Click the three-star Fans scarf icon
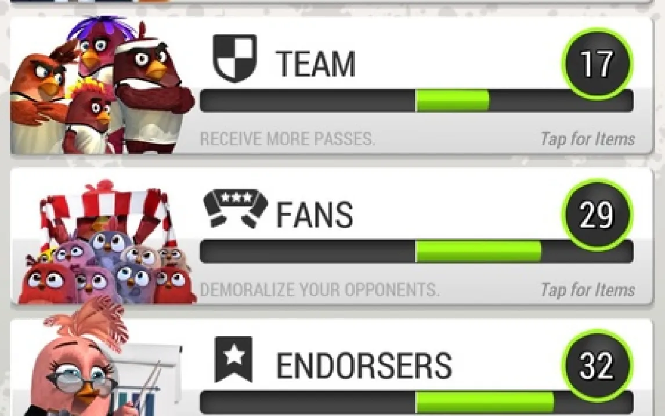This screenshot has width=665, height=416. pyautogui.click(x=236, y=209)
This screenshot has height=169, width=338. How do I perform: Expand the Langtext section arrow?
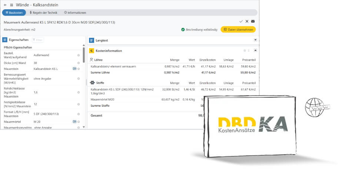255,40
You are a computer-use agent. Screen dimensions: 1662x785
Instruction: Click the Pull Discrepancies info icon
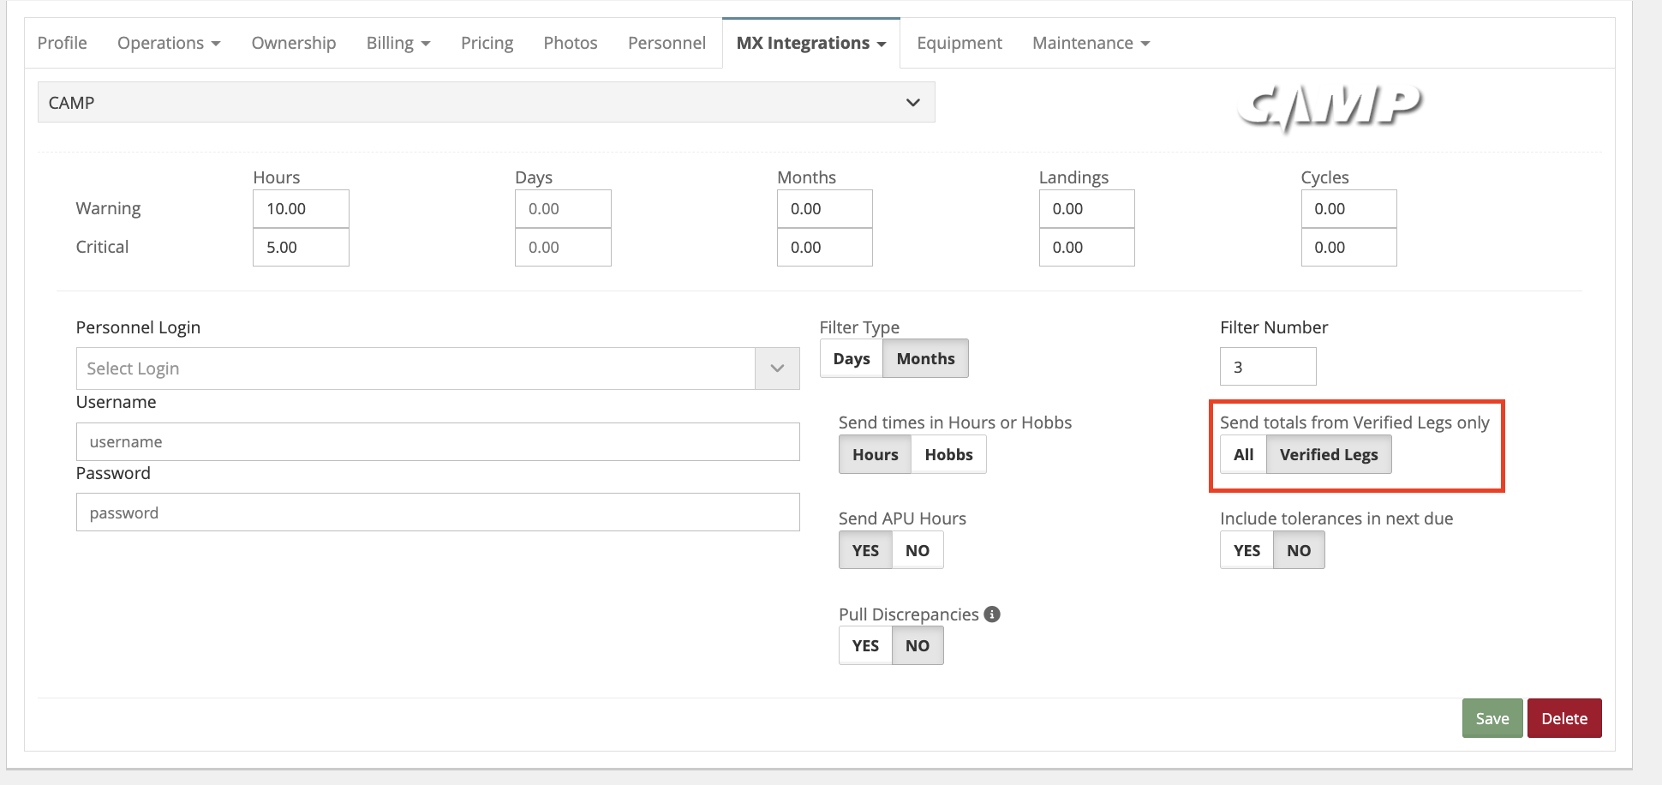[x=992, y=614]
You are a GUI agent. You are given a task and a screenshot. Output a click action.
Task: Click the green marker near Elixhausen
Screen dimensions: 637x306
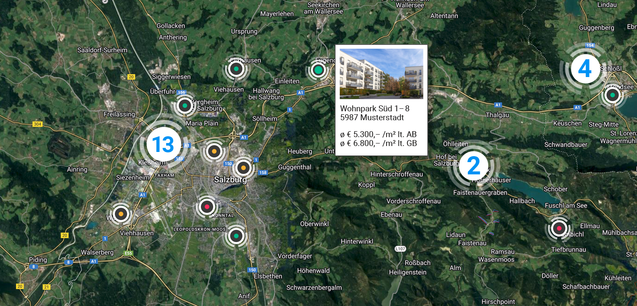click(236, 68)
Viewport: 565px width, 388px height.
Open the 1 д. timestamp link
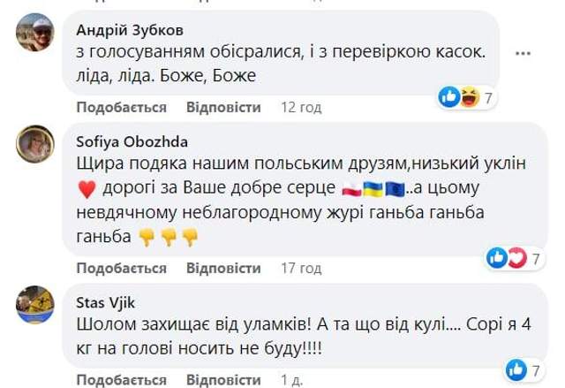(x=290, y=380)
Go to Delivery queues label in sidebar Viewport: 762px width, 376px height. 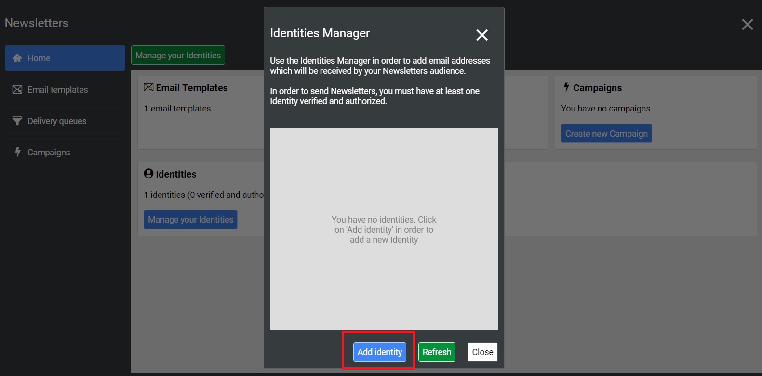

--------------------

▸ **GOAL OF THE EXERCISE**: Out of the preceding entries, pull each line that contains the word "agent".

▸ **ANSWER TO THE PROBLEM**:
You are a computer-use agent. Screen dimensions: 1662x785
You are a GUI agent. You are given a task and a screenshot. Output a click action.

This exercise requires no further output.